Но больше смотреть было не на что. Через час я уже была готова сбежать. Положение спасло появление чопорной сухой старой женщины, озабоченно кивнувшей мне и пальцем пригласившей за собой.

Я шла за чинно ступающей старухой и настороженно осматривалась по сторонам. Мы двинулись по тому же коридору, по которому шли с Логаном, но дальше, и, открыв невзрачную с этой стороны дверь, неожиданно вышли к холлу, откуда начиналась анфилада светлых, богато убранных залов, резко контрастирующих с убожеством того, что я видела раньше. Но женщина, не останавливаясь, прошла холл наискосок и оказалась на широкой парадной лестнице, ведущей вниз. Я поспешила следом, вежливо пытаясь спросить старуху, как ее звать, и вообще завести разговор. К моему удивлению, старуха и ухом не повела. Подивившись на порядки в этом доме, я пожала плечами и молча пошла за ней.

Вскоре мы оказались на кухне, и женщина сразу же исчезла в боковой дверце, оставив меня в одиночестве рассматривать великолепие царства кастрюль и поварешек. В огромной, предназначенной явно для целого гарнизона кухне было три очага, самый большой из которых мог бы вместить телегу с лошадью. Еще на кухне был длинный широкий стол, тщательно отскобленный и вымытый, тянущийся почти от входа и заворачивающий вправо странной загогулиной. На стенах было множество заставленных посудой полок и сверкающих медью ковшей, сковород, кастрюль, черпаков, свисающих с крюков. Там были безупречная чистота и порядок.

– А, девушка, – выскочила откуда-то сбоку давешняя старуха, уже переодевшаяся и выглядевшая куда более любезно. Ее накрахмаленная белая блуза с торчащим вверх неудобным воротником, жесткий корсет и необъятная клетчатая юбка в складку напоминали мне старинные миниатюры с изображением моей бабушки, – Как звать-то тебя?

– Кассандра, Кэсси.

– Кэсси, значит? А я Марта. Садись. Чаю выпьешь? – я кивнула. Признаться, я бы чайком не ограничивалась, но заявлять о голоде не спешила: торопиться не стоит, надо бы осмотреться сначала, узнать о местных порядках, которые, судя по всему, были отнюдь не просты. Да и поведение старушки меня еще как озадачило. То шла унылая и мрачная, то улыбается, как ни в чем не бывало. Высокая, сухая и плоская, как палка, с длинным тонким носом и вежливой, но совершенно безразличной улыбкой, повешенной в уголки рта, сейчас Марта выглядела вполне энергичной и деятельной, хотя, пока мы шли по коридору, мне показалась она совсем иной.

Но загадка разрешилась так просто, что я рассмеялась.

Дверь за моей спиной шумно распахнулась, а обернувшись, я увидела в дверном проеме прежнюю Марту – озабоченную и мрачную.

– Это Тирта, – пояснила Марта.

Старушки были похожи как две капли воды. Разве что одна капля с сахаром, а другая – с солью. У Тирты был подозрительный взгляд, сердито поджатые губы и ни малейшего желания знаться с новой обитательницей дома.

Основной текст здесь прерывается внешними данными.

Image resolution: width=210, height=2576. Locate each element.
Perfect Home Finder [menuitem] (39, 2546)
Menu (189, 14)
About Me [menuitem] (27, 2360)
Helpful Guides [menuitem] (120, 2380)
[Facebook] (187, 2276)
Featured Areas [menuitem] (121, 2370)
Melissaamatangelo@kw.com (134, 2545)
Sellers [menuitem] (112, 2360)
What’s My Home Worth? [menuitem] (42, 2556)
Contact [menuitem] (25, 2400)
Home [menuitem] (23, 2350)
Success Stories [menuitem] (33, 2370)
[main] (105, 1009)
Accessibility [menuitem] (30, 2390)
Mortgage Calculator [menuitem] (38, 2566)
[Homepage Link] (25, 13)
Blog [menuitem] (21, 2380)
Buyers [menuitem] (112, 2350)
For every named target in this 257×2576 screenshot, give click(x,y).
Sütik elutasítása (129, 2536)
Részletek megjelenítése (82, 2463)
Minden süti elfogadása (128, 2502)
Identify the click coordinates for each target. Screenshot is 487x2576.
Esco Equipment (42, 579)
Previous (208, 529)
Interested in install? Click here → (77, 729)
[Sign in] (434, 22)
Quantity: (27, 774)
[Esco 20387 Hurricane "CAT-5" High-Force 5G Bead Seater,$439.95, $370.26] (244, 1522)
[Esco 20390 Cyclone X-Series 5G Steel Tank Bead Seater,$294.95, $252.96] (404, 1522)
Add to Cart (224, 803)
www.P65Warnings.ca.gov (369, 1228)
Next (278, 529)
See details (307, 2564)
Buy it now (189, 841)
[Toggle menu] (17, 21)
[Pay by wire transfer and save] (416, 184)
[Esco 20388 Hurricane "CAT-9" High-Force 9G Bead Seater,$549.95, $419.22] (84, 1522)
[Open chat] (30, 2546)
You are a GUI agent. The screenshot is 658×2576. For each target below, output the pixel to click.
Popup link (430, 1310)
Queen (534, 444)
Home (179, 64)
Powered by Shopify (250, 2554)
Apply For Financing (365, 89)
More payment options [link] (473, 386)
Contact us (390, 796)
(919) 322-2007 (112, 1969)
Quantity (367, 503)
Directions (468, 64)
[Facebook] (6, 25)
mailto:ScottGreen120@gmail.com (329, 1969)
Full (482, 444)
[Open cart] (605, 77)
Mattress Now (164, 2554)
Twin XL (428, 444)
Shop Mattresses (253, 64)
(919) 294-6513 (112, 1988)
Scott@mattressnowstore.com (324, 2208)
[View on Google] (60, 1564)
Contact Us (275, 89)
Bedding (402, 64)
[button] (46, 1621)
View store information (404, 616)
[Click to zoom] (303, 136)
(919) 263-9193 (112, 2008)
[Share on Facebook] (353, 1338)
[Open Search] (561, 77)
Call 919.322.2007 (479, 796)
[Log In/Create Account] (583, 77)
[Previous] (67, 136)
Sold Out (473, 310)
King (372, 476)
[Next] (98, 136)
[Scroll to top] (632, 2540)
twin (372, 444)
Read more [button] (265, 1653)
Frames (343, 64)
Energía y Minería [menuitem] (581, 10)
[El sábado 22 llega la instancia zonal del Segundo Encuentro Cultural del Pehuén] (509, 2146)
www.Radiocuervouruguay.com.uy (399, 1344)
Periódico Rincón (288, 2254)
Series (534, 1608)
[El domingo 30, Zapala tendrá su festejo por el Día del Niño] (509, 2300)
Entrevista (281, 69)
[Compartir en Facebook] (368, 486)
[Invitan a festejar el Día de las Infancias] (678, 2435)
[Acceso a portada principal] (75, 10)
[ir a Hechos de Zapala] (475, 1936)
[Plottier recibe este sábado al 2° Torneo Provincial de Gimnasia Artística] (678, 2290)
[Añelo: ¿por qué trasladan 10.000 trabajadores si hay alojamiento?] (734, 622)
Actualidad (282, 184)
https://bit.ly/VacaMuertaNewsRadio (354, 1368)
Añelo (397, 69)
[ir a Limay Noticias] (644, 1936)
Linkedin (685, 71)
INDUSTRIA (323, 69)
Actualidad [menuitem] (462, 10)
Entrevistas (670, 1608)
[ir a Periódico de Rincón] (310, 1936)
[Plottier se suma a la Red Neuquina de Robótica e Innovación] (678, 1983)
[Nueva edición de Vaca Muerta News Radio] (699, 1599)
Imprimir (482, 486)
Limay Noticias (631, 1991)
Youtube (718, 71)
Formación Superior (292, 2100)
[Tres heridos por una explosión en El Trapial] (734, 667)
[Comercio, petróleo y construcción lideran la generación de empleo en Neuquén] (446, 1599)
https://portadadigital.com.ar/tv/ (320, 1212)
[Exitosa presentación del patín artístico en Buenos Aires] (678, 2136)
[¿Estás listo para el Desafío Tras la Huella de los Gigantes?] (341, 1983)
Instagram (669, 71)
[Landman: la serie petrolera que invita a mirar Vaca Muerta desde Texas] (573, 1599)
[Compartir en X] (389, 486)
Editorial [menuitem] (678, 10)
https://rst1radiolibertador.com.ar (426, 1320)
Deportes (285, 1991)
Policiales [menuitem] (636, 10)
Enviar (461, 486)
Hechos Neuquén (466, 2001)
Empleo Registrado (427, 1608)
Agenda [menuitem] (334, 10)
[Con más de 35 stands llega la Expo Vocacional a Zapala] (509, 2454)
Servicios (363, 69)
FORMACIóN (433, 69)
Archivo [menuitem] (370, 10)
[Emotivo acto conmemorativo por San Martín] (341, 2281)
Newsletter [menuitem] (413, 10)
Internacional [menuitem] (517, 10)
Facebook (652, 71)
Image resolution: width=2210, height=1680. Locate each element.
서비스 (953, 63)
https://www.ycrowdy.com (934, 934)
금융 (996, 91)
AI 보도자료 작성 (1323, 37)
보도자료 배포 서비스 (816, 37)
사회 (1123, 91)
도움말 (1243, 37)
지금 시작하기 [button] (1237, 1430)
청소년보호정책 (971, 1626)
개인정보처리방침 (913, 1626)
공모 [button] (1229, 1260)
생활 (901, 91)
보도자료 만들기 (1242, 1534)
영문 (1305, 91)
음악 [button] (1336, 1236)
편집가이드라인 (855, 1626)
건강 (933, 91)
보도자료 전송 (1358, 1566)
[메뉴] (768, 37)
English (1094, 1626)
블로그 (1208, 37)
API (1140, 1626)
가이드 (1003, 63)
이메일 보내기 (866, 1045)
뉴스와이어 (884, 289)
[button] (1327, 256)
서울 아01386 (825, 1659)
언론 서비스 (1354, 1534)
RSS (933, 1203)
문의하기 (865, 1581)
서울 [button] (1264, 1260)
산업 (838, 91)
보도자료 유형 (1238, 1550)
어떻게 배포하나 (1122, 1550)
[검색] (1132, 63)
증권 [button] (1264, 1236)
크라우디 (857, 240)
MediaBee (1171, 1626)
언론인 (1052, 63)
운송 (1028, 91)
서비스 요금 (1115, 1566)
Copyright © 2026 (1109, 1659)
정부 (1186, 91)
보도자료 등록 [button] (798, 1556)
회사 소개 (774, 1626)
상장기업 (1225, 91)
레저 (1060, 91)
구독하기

Я с облегчением рассмеялась. Приятно осознать, что с твоей головой все в порядке, а раздвоение старушек произошло без твоего участия.

Тирта укоризненно глянула на меня и поплыла дальше, с этих пор обращая на меня внимания не больше, чем на фикус в углу.

– Сестра моя. Она плохо слышит, – чуть извиняющимся тоном пояснила Марта и тут же бодро спросила:

– Так ты золотошвейка?

– Золотошвейка, – киваю, – с малолетства только этим и занимаюсь. Мастерская у нас.

– А что, и мать твоя этим занимается? – поинтересовалась Марта, выставляя на стол такие разносолы, что у меня слюнки потекли и я не сразу и вопрос поняла.

– Нет у меня матушки, – говорю, – зато сестры есть, Селина, вот, на днях здесь была. Неужто не помните? – озадачилась я.

– Ах, Селина, значит, сестрица твоя? Славная девочка, – равнодушно похвалила кухарка, и я прекрасно чувствовала, что нет никакого дела Марте ни до Селины, ни до меня с моими рассказами. Не то, чтобы меня это задело, но в незнакомом месте всегда хочется иметь хоть какую-нибудь поддержку, а здесь, похоже, на это надеяться и не стоит.

– Да ты ешь, девушка, ешь!

– А зачем графу золотошвейка? – рискнула спросить я с набитым ртом. – В свет он не выходит, новую одежду не заказывает, подарки не дарит. Он что, золотное шитье в сундук будет складывать?

– Ты, девушка, знай себе работай, а вопросов не задавай! – слегка охолонила меня кухарка. – Твое дело работать. А зачем – хозяин сам скажет, если захочет.

Тут меня и проняло!

– Что, – возмутилась я, – за тайны здесь такие, что нормальному человеку и спросить нельзя?

Марта пристально посмотрела на меня и серьезно сказала:

– Ты и вправду, девушка, уйми свое любопытство. Не тайны ради, а чтобы жива осталась. Не будешь совать свой нос, куда не следует, – будет все в порядке, никто тебя не тронет, никто не обидит.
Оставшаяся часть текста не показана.